The plot was messy and he could barely keep everything together before it all spilled out in the end in one flood of sunshine and posies. So, the actual story: bad, bad. But it left me with a few things like the elephant cookie that was dropped and broke apart (“it ceased to be an elephant”), “a door that communicated with the shop”, “the most recondite specimens of ornamental needlework”, “Thus Uncle Venner was a miscellaneous old gentleman, partly himself, but, in good measure, somebody else; patched together, too, of different epochs”, “There is no greater bugbear than a strong-willed relative , in the circle of his own connections”, and how Hepzibah trouble Clifford when she was reading by her “innumerable sins of emphasis”.

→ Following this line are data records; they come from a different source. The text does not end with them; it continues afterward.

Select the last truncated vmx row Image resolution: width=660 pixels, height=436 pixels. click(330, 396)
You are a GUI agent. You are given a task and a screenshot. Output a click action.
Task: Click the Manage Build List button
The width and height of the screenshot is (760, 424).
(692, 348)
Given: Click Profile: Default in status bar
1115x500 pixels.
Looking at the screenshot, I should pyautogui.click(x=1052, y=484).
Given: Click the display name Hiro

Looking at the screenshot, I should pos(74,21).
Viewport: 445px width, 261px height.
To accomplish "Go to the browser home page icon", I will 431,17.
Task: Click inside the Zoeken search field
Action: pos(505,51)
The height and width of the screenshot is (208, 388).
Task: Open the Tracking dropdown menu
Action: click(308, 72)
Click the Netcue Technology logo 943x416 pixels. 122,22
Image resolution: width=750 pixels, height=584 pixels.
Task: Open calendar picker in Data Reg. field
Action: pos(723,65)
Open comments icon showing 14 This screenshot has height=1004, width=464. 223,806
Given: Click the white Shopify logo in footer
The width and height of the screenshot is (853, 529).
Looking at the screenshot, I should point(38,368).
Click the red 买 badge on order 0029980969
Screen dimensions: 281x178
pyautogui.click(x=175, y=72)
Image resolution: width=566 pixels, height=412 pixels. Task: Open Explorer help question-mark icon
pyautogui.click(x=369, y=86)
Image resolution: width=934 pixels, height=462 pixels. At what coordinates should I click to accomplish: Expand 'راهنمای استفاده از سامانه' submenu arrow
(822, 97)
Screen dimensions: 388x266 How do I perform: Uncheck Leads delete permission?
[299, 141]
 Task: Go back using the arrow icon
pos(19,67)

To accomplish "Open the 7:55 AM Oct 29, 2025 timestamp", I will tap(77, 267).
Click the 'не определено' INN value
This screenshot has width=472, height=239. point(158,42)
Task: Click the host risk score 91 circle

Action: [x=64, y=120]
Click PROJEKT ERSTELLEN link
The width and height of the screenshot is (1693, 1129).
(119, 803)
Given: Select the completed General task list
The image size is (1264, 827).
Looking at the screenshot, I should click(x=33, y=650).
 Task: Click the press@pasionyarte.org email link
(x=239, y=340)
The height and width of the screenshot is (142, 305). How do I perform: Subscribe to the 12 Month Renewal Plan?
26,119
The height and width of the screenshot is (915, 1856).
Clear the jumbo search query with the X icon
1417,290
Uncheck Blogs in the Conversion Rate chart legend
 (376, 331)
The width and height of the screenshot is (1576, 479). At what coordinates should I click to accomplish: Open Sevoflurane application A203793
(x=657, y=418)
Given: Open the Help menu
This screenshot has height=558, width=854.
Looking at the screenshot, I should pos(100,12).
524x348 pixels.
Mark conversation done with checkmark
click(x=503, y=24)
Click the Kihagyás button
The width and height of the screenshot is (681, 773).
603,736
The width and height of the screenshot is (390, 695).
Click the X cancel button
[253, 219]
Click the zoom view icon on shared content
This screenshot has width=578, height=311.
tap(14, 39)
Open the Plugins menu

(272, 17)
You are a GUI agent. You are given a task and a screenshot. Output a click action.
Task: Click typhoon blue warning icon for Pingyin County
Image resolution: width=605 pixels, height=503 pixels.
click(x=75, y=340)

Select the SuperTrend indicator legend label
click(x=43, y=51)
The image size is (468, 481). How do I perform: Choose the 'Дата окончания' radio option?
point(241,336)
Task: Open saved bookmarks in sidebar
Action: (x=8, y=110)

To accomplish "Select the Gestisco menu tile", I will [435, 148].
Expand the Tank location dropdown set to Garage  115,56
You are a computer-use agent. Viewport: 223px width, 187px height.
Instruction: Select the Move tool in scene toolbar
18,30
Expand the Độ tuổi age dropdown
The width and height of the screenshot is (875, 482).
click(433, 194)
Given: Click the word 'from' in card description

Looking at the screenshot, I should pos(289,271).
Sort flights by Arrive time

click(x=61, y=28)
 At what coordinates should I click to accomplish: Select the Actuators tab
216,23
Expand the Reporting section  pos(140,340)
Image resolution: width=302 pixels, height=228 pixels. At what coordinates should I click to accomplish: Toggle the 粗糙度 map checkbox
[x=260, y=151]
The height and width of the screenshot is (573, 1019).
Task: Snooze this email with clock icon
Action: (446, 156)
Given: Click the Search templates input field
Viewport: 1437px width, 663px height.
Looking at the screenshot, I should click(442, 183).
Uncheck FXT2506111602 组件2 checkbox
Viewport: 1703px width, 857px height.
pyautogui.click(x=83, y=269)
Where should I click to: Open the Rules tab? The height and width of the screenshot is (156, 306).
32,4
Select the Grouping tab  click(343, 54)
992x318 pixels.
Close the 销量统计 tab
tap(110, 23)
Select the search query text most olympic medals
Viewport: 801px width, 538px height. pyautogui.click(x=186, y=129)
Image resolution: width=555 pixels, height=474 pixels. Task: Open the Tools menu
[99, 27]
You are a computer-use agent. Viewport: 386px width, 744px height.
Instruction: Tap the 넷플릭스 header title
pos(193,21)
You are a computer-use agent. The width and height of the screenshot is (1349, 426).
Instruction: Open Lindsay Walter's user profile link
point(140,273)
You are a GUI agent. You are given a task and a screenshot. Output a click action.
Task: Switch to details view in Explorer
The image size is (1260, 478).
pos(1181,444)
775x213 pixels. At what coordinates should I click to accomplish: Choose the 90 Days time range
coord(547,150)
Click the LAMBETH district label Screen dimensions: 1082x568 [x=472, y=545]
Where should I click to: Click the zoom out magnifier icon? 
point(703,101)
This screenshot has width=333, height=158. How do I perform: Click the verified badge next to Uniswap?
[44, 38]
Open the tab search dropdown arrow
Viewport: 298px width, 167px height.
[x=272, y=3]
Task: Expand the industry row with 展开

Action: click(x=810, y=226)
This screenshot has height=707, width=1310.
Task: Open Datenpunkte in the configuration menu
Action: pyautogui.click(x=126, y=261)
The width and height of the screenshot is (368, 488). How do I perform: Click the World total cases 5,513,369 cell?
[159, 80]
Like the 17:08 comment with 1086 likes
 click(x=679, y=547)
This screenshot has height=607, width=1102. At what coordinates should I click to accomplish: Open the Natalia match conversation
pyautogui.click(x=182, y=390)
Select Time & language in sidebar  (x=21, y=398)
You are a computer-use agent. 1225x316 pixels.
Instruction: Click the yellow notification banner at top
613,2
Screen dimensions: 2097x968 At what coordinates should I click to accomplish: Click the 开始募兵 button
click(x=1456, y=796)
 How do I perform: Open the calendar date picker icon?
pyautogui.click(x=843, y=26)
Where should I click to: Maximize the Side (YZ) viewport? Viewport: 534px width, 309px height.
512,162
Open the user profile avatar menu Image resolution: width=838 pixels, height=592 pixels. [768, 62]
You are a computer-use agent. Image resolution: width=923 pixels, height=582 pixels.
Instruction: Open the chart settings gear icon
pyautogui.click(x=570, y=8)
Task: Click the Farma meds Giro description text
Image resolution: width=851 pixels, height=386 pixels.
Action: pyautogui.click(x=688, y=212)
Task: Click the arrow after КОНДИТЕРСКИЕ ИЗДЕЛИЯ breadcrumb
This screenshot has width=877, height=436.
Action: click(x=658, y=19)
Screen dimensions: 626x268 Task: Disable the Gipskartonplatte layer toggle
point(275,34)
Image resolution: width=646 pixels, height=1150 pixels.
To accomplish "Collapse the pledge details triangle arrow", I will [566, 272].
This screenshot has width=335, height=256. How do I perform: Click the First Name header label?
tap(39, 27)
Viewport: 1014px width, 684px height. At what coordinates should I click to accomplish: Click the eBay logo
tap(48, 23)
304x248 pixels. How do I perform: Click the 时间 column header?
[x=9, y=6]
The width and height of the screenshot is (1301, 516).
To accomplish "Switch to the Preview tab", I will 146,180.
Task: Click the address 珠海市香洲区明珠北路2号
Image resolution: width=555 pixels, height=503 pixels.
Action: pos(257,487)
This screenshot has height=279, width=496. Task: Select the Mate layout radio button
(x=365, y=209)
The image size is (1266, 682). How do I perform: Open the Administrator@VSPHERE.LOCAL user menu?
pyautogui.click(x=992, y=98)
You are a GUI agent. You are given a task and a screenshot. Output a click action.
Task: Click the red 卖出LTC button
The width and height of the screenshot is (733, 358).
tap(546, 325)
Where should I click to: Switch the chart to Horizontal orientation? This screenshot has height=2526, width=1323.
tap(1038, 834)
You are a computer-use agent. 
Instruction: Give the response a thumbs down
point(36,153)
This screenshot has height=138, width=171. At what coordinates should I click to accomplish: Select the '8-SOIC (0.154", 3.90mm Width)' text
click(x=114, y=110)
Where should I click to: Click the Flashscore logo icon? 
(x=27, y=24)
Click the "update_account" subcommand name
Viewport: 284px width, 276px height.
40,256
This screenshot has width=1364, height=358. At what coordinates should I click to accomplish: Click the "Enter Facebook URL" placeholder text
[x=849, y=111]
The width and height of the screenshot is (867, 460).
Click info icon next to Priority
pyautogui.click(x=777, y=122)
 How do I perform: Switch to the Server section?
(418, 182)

As a side note, be prepared to flinch at Scipio (don’t let the bad-ass sounding name fool you). And all of Phoebe’s wonderful, awesomely gloriousness was a tad annoying.

Here’s two samples of ramblings (beware the second one for spoilers, but I don’t think you’ll care much):

“Alas, this dinner! Have you really forgotten its true object? Then let us whisper it, that you may start at once out of the oaken chair.” (pg 237)

(Here’s a confession)
“The world looked strange, wild, evil, hostile; - my past life, so lonesome and dreary; my future, a shapeless gloom, which I must mould into gloomy shapes! But, Pheobe, you crossed the threshold; and hope, warmth, and joy came in with you! The black moment became at once a blissful one. It must not pass without the spoken word. I love you!” (pg 265)

Imagine the whole book like that...

Bottomline: Not worth it. But that elephant image will stick with me.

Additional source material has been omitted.